自分との関連性が、一見まったくない所に隠そうとするはずだろう。

次には大きさだ。
浦原が追放された当時の荷を考えると、その時に分からぬ程度の大きさなのか・・。
若しくは、こっそり抜け出して隠すことの出来る大きさ・・・。
ということは、それほど大きいものではない。片手で収まる程度のはずだ。

浦原が追放されるまでの行動は記録として残されている。

その中から、考えられる行動を辿っていけばいい。
君のことだ、隠す方法についても過去の研究を駆使しているだろうね・・。
今までの研究のおかげで、僕は君の研究のことを誰よりも知っている者となっただろう・・。


・・・さあ、浦原。
今から僕とゲームをしないか?

僕が崩玉を狙うことは分かっているのだろう?

僕が先攻だ。君の隠した崩玉を見つけよう。

そして・・・奪う。

君もそれに対して、当然何か対策を講じているはずだ。
僕の行動を防いでみたまえ。

ああ・・君は現世にいるから、少し駒が弱いかな?
でも君のことだ。
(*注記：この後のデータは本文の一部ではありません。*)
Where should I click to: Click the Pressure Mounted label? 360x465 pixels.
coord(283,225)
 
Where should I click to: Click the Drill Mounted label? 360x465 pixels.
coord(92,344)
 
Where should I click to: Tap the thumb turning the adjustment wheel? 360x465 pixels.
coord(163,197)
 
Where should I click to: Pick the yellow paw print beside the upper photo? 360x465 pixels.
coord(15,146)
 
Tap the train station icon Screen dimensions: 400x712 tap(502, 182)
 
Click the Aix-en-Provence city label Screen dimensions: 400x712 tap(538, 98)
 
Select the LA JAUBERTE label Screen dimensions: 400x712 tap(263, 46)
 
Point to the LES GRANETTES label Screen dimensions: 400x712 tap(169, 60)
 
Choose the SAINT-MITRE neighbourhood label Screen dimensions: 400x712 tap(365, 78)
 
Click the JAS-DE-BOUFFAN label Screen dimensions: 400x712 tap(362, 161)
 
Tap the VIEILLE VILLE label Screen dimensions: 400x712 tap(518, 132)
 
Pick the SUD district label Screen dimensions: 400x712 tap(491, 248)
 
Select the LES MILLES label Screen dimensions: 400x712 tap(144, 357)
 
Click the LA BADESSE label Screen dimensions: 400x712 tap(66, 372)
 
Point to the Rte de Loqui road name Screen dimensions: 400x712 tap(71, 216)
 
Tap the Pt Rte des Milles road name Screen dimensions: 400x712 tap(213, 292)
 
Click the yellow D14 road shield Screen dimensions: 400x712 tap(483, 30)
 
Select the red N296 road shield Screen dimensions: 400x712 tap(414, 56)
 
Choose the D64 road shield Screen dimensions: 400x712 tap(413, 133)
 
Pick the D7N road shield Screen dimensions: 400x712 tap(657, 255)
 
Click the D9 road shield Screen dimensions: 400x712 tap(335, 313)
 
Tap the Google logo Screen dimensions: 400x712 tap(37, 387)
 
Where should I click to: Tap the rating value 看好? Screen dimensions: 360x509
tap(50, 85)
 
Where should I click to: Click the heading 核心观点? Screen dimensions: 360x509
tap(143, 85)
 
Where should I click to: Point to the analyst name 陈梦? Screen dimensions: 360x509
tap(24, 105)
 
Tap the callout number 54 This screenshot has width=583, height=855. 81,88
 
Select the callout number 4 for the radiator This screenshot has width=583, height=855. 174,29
直ぐに新たな駒を探すはずだよ・・?

一方、僕のほうも内密に動かなければならないからね、・・・あまり多くの駒は持てないんだ。
・・・それが、僕のハンデといったところかな?


君とはいい勝負が出来ると期待しているよ?


・・・久しぶりだな・・こういうのは・・。



さあ・・・お互い楽しもう・・・。
もちろん僕は負けるつもりはないよ?

久しぶりに・・・ぜひ君の頭脳を見たいものだね・・・。

どうか、現世で錆び付かせたりしないでくれたまえ。



なんちゃって。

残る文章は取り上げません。